Beneath this line is the data. Output exactly the lines from the line with "Stream Artist (314, 86)" to the line with "Home (12, 27)", both ends included, and nothing more.

**PROVIDED MATERIAL**
=======

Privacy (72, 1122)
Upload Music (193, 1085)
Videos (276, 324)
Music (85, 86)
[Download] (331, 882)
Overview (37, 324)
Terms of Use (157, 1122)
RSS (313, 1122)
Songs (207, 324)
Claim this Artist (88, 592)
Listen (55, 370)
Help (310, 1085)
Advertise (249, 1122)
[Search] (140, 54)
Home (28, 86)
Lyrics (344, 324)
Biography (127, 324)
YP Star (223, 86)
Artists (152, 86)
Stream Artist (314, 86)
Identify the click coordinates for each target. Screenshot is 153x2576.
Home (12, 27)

=======

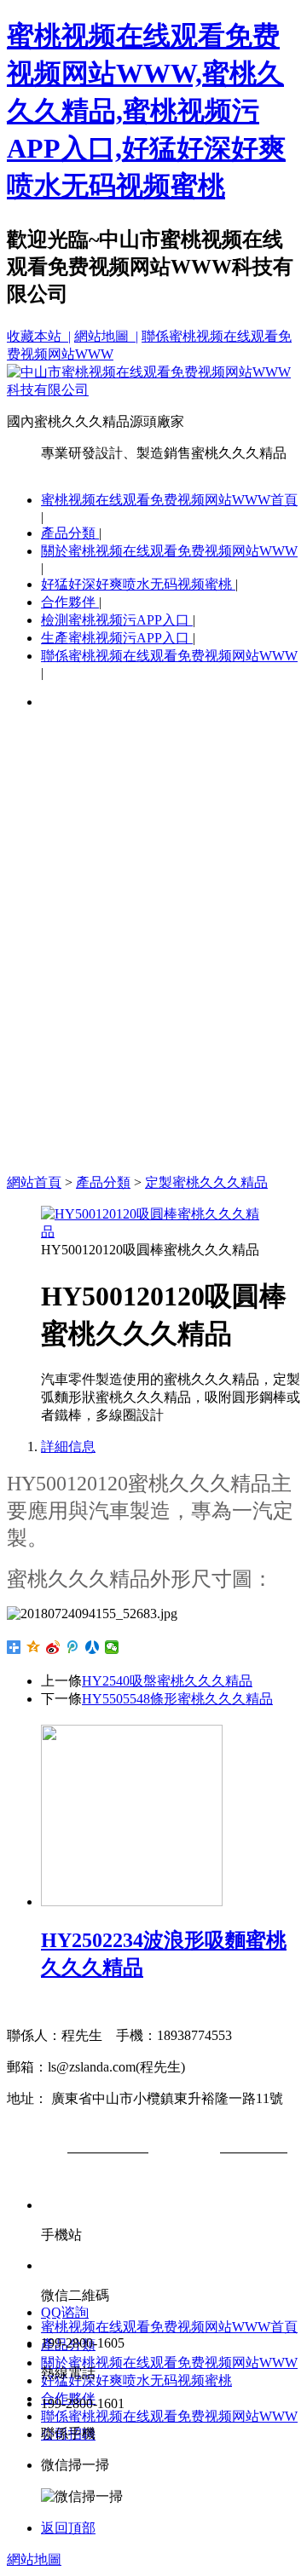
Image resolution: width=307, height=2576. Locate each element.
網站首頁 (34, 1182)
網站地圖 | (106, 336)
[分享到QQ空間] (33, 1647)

=======

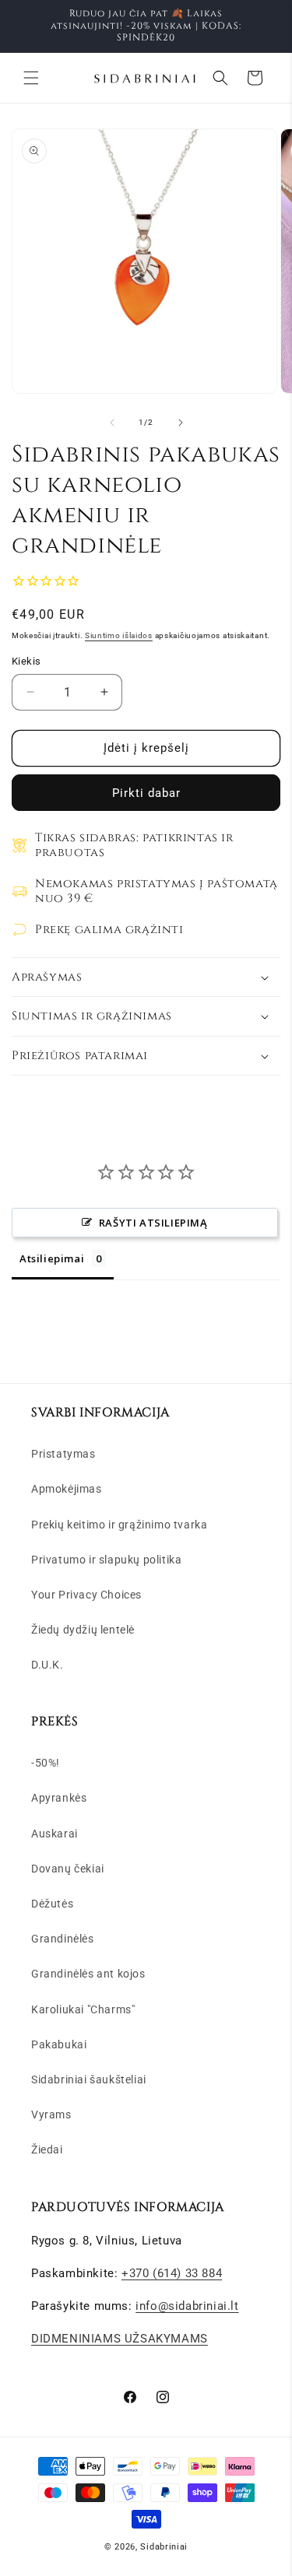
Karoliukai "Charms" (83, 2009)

=======

**RESULT OF THIS EXERCISE**
Stream Artist (314, 86)
Identify the click coordinates for each target. Screenshot is 153x2576.
Home (12, 27)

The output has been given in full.